Fig. 4. Fluorescence imaging and the therapeutic effect of MB-Gly on HIRI mice. (A) Schematic diagram of the procedure of using MB-Gly for the imaging and treatment of HIRI mice. (B) Dynamic fluorescence imaging of HOCl in vivo during the HIRI process. λ_ex = 620 nm, λ_em = 670 nm. (C) Relative fluorescence intensity of livers in the control group and HIRI group mice. (D) Fluorescence imaging of major organs in vitro. λ_ex = 620 nm, λ_em = 670 nm. (E) 3D fluorescence imaging of HOCl in liver sections of mice. λ_ex = 638 nm, λ_em = 643–775 nm. (F) Relative fluorescence intensity of liver sections. (G) Serum ALT content. (H) Serum AST content. (I) Serum TNF-α content. (J) MDA concentrations in liver tissues. (K) H&E staining of liver tissues.

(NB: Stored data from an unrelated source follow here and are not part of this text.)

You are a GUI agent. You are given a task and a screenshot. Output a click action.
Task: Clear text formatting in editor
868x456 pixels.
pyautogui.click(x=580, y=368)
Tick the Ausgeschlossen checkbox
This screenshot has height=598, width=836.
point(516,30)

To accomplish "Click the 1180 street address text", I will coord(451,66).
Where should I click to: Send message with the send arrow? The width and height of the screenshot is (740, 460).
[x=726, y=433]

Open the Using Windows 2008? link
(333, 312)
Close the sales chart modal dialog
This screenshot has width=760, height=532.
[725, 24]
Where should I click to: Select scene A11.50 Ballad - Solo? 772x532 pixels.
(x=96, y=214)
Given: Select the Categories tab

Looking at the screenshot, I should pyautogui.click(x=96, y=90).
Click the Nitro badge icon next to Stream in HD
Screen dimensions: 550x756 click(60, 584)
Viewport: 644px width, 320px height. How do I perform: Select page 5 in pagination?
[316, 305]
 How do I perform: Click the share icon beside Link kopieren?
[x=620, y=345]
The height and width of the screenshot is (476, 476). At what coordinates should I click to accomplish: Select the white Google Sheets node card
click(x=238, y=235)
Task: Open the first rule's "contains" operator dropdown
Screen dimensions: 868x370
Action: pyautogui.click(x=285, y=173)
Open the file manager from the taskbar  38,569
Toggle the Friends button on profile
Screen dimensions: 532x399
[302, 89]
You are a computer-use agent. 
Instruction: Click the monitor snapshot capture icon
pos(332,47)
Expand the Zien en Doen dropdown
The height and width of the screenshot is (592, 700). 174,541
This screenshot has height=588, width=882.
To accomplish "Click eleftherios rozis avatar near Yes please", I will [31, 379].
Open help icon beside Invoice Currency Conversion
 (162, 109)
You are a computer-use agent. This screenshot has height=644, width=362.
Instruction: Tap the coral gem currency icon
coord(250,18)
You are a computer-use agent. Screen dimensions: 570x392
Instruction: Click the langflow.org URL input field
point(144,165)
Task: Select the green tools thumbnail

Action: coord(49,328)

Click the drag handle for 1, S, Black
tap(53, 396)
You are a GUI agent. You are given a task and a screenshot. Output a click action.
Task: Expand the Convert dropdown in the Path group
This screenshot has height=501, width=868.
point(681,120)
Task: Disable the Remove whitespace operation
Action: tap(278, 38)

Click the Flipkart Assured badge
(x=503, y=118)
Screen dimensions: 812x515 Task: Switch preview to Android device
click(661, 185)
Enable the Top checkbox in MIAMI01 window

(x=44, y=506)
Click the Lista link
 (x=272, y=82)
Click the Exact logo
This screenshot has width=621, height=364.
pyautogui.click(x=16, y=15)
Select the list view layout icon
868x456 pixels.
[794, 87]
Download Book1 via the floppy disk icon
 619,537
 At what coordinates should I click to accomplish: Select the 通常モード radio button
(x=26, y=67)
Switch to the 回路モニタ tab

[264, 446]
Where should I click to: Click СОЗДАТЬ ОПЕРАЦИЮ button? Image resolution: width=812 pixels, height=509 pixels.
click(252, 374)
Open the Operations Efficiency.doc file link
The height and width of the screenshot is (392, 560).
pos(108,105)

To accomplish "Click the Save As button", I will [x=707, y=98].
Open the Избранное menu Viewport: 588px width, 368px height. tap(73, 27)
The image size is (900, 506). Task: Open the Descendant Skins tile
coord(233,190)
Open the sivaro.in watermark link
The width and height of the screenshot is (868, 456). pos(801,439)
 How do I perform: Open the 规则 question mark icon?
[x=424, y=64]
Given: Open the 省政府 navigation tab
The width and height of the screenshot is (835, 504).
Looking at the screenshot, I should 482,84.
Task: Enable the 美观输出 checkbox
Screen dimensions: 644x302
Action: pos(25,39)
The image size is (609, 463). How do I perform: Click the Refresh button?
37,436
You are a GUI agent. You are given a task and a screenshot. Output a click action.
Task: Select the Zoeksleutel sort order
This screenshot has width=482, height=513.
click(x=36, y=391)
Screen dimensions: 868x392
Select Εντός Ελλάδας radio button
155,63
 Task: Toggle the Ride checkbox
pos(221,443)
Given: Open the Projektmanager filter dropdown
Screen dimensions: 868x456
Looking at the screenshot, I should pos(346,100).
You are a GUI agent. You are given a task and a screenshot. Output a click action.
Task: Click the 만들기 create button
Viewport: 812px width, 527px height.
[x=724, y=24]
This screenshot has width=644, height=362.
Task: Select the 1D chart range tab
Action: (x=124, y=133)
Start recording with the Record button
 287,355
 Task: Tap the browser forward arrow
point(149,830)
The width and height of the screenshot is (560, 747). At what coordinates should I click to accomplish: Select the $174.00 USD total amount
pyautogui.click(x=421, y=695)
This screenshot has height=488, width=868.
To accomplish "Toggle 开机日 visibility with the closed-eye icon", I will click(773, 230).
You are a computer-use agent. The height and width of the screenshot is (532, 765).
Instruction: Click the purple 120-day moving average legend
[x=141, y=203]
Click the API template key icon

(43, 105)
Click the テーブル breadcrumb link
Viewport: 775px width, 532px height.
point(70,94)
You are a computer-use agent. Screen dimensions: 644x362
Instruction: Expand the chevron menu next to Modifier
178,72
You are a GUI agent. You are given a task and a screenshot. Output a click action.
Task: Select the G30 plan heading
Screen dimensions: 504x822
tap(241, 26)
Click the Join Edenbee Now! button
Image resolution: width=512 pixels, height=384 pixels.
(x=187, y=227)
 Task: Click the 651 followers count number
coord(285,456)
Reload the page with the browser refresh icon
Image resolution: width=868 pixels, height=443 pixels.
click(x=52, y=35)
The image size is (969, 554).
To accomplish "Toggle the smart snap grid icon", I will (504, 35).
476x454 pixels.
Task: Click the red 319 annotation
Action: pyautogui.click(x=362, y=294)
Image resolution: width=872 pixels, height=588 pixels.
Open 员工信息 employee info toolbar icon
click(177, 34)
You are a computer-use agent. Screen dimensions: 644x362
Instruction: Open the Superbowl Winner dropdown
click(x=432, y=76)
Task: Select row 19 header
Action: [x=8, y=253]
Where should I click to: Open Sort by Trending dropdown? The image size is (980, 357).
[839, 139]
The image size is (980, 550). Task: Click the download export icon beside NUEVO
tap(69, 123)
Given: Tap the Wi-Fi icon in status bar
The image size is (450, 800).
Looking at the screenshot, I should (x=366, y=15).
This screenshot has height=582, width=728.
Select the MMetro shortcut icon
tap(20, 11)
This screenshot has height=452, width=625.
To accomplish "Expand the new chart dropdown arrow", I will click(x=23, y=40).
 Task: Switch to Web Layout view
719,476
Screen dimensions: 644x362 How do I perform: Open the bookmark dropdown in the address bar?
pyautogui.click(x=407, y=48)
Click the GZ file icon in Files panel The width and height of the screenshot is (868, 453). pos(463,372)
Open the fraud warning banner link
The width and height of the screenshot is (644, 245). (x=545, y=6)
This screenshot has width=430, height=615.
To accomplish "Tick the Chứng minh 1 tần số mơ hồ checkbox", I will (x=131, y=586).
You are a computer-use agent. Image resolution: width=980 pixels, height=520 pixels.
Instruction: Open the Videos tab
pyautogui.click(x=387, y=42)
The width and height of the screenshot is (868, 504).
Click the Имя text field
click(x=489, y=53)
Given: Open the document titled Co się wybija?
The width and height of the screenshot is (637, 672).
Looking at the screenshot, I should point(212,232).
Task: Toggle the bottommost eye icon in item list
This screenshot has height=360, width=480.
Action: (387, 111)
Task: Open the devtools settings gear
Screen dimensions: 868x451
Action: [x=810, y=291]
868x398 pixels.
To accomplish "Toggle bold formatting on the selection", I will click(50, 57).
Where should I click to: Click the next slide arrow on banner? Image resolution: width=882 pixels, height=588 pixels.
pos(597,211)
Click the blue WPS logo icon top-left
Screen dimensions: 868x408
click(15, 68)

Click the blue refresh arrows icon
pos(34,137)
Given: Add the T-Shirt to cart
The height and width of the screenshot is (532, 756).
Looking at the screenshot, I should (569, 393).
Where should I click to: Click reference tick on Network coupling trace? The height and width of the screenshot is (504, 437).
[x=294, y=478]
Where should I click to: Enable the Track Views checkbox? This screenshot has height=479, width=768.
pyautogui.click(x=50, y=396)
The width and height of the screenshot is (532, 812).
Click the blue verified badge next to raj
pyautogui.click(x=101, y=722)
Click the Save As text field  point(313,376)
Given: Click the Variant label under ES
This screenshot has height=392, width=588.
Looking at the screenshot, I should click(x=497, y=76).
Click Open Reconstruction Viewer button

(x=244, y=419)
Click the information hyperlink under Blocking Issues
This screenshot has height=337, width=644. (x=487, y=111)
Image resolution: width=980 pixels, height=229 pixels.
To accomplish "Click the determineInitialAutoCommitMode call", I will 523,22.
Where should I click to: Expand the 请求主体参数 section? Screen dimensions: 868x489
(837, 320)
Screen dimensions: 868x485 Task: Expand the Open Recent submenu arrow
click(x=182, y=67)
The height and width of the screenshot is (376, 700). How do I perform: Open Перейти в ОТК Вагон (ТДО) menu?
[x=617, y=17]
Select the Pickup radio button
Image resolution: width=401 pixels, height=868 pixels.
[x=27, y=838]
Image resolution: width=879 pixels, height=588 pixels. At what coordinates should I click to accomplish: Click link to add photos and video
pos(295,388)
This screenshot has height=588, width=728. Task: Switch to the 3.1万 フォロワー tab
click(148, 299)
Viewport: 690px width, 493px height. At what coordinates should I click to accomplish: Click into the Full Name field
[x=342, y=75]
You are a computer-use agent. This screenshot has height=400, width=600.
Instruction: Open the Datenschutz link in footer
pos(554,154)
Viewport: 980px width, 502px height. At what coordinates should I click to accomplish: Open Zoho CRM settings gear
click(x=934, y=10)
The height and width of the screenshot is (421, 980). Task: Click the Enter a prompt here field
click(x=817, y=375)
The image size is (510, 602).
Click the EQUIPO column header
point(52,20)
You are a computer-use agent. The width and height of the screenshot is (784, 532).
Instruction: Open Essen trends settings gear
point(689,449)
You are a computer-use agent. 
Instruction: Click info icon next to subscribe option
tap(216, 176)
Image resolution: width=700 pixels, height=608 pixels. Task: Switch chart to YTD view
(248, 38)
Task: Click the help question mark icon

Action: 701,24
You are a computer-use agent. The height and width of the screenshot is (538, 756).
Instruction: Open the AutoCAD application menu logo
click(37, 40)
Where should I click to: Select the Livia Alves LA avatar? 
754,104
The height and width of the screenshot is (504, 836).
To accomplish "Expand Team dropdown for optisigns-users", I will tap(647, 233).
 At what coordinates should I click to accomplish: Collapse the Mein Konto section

Fig. 5. Differential analysis of RNA expression in mouse livers. (A) Venn diagram showing DEGs in the HIRI group vs. control group and the HIRI group vs. MB-Gly-treated HIRI group. (B) Cluster analysis of DEGs between the control group, HIRI group and MB-Gly-treated HIRI group. (C) GO terms of DEGs in the control group, HIRI group and MB-Gly-treated HIRI group. Green: biological process; orange: cellular component; blue: molecular function.